→ **Task brief**: What you return must match the material exactly, with every line present.

◆ ◆ ◆ ◆

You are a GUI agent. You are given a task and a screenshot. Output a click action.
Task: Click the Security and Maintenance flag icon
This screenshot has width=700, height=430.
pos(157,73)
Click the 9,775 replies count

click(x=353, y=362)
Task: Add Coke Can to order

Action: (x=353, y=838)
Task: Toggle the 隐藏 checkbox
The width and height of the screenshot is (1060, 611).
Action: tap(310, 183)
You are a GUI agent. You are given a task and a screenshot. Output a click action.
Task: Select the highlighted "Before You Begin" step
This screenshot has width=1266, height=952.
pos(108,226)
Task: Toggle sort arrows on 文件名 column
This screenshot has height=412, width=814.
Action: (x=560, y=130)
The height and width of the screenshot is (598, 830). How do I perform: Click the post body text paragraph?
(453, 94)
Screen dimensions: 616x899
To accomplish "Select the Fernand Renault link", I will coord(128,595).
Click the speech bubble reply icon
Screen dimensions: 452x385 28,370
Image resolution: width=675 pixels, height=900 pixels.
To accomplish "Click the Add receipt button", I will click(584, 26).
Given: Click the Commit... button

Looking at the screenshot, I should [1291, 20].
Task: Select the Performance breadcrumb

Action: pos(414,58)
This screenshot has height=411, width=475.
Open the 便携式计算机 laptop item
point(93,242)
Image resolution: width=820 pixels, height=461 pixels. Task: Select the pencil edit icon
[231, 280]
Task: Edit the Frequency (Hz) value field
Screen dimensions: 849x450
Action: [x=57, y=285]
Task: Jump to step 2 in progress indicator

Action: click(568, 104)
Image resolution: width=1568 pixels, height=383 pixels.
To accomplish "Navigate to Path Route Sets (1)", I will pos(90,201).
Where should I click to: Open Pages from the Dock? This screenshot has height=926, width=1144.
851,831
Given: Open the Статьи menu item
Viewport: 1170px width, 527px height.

◆ ◆ ◆ ◆

→ **Output of the exercise**:
You are a GUI agent. You are given a task and a screenshot. Output a click action.
Task: Click the Security and Maintenance flag icon
This screenshot has width=700, height=430.
pos(157,73)
Click the 9,775 replies count

click(x=353, y=362)
Task: Add Coke Can to order

Action: (x=353, y=838)
Task: Toggle the 隐藏 checkbox
The width and height of the screenshot is (1060, 611).
Action: tap(310, 183)
You are a GUI agent. You are given a task and a screenshot. Output a click action.
Task: Select the highlighted "Before You Begin" step
This screenshot has width=1266, height=952.
pos(108,226)
Task: Toggle sort arrows on 文件名 column
This screenshot has height=412, width=814.
Action: (x=560, y=130)
The height and width of the screenshot is (598, 830). How do I perform: Click the post body text paragraph?
(453, 94)
Screen dimensions: 616x899
To accomplish "Select the Fernand Renault link", I will coord(128,595).
Click the speech bubble reply icon
Screen dimensions: 452x385 28,370
Image resolution: width=675 pixels, height=900 pixels.
To accomplish "Click the Add receipt button", I will click(584, 26).
Given: Click the Commit... button

Looking at the screenshot, I should [1291, 20].
Task: Select the Performance breadcrumb

Action: pos(414,58)
This screenshot has height=411, width=475.
Open the 便携式计算机 laptop item
point(93,242)
Image resolution: width=820 pixels, height=461 pixels. Task: Select the pencil edit icon
[231, 280]
Task: Edit the Frequency (Hz) value field
Screen dimensions: 849x450
Action: [x=57, y=285]
Task: Jump to step 2 in progress indicator

Action: click(568, 104)
Image resolution: width=1568 pixels, height=383 pixels.
To accomplish "Navigate to Path Route Sets (1)", I will pos(90,201).
Where should I click to: Open Pages from the Dock? This screenshot has height=926, width=1144.
851,831
Given: Open the Статьи menu item
Viewport: 1170px width, 527px height.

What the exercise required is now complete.